Hamed Sherifa A, Nabeshima Toshitaka
Department of Neurology, Assiut University Hospital, Assiut, Egypt.
J Pharmacol Sci. 2005 Aug;98(4):340-53. doi: 10.1254/jphs.crj05003x. Epub 2005 Aug 2.
Neurologists have little concern about the high atherosclerotic risk among epileptics. Recent evidences mount that chronic epilepsy and prolonged use of antiepileptic drugs (AEDs) are associated with multiple risk factors that are critically implicated in pathobiology and dysfunction of the vessel wall through complex molecular mechanisms that promote atherogenesis. This review is concerned with three metabolic alterations, which are attributed as major risk factors for atherosclerosis among epileptics: altered metabolism of a) homocysteine (Hcy), b) lipids and lipoproteins, and c) uric acid. Most conventional AEDs reduce folic acid levels, thereby raising Hcy levels. Hyperhomosysteinemia is recently believed to induce endothelial dysfunction and promote atherosclerosis through complex oxidative and excitatory neurotoxic molecular mechanisms. However, Hcy itself is a convulsing substance with increased seizure recurrence and intractability to antiepileptic medications. AEDs can disturb lipid metabolism with resultant hypercholestrolemia and dyslipidemia, common recognized risks for atherosclerosis. Altered uric acid metabolism is common among epileptics. Uric acid has been implicated in endothelial cell damage and decreased endothelial nitric oxide bioavailability. In the presence of atherosclerotic milieu, uric acid interacts with other substrate toxicities and increased reactive oxygen species, accelerating atherosclerosis. The above information forms the rationale for future routine screening and correction of such metabolic alterations in epileptics. A convincing argument now develops that routine polyvitamin supplementation (folic acid, vitamin B12, vitamin B6, vitamin C, vitamin E, and beta-carotene) becomes increasingly important for women and men receiving AEDs at all ages. The atheroprotective effect of multivitamins is through their antioxidant and anti-inflammatory effects together with their lipid and Hcy lowering effects.

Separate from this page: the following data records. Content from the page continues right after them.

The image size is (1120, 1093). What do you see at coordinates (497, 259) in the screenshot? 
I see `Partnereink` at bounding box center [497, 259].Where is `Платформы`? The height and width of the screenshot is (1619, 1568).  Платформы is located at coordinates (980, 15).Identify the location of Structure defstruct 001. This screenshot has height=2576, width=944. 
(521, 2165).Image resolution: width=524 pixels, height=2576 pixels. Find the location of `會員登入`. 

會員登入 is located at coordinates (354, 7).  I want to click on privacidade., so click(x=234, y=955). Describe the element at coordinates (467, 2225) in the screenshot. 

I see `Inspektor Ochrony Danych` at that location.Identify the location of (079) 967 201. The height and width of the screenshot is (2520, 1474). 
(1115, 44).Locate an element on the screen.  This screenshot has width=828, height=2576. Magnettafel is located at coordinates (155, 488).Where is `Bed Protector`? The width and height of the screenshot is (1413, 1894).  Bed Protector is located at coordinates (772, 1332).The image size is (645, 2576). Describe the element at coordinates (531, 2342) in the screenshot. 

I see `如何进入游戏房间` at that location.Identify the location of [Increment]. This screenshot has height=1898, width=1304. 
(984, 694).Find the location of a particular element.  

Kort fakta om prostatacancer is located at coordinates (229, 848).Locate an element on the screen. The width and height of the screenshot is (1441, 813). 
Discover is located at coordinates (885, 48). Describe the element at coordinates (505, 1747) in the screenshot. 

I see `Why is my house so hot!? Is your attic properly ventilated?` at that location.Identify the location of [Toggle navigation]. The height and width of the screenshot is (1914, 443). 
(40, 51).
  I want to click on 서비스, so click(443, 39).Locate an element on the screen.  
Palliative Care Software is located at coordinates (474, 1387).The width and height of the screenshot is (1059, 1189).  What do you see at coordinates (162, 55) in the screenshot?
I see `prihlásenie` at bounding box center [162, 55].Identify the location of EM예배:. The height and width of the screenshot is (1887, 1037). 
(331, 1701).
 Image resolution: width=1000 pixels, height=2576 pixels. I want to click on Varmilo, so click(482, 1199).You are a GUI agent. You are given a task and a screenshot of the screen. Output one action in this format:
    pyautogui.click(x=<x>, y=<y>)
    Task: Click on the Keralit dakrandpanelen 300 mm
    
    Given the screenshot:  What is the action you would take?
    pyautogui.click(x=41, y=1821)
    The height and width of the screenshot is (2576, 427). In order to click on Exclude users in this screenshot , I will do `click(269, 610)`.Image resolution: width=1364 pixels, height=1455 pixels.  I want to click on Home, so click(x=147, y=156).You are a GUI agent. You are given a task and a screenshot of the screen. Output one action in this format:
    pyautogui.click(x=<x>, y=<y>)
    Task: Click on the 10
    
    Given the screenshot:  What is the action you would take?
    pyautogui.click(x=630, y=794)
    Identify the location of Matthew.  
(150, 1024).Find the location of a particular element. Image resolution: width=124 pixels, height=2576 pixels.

神经科医生对癫痫患者中高动脉粥样硬化风险关注较少。最近有越来越多的证据表明,慢性癫痫和长期使用抗癫痫药物(AEDs)与多种风险因素相关,这些因素通过促进动脉粥样硬化形成的复杂分子机制,在血管壁的病理生物学和功能障碍中起关键作用。本综述关注三种代谢改变,它们被认为是癫痫患者动脉粥样硬化的主要风险因素:a)同型半胱氨酸(Hcy)代谢改变、b)脂质和脂蛋白代谢改变、c)尿酸代谢改变。大多数传统抗癫痫药物会降低叶酸水平,从而提高Hcy水平。最近认为高同型半胱氨酸血症通过复杂的氧化和兴奋性神经毒性分子机制诱导内皮功能障碍并促进动脉粥样硬化。然而,Hcy本身是一种惊厥物质,会增加癫痫复发率并导致对抗癫痫药物难治。抗癫痫药物会干扰脂质代谢,导致高胆固醇血症和血脂异常,这是动脉粥样硬化公认的常见风险。尿酸代谢改变在癫痫患者中很常见。尿酸与内皮细胞损伤及内皮一氧化氮生物利用度降低有关。在存在动脉粥样硬化环境的情况下,尿酸与其他底物毒性相互作用并增加活性氧,加速动脉粥样硬化。上述信息构成了未来对癫痫患者此类代谢改变进行常规筛查和纠正的理论基础。现在有一个令人信服的观点,即常规补充多种维生素(叶酸、维生素B12、维生素B6、维生素C、维生素E和β-胡萝卜素)对所有年龄段接受抗癫痫药物治疗的男性和女性变得越来越重要。多种维生素的抗动脉粥样硬化作用是通过它们的抗氧化和抗炎作用以及它们降低脂质和Hcy的作用实现的。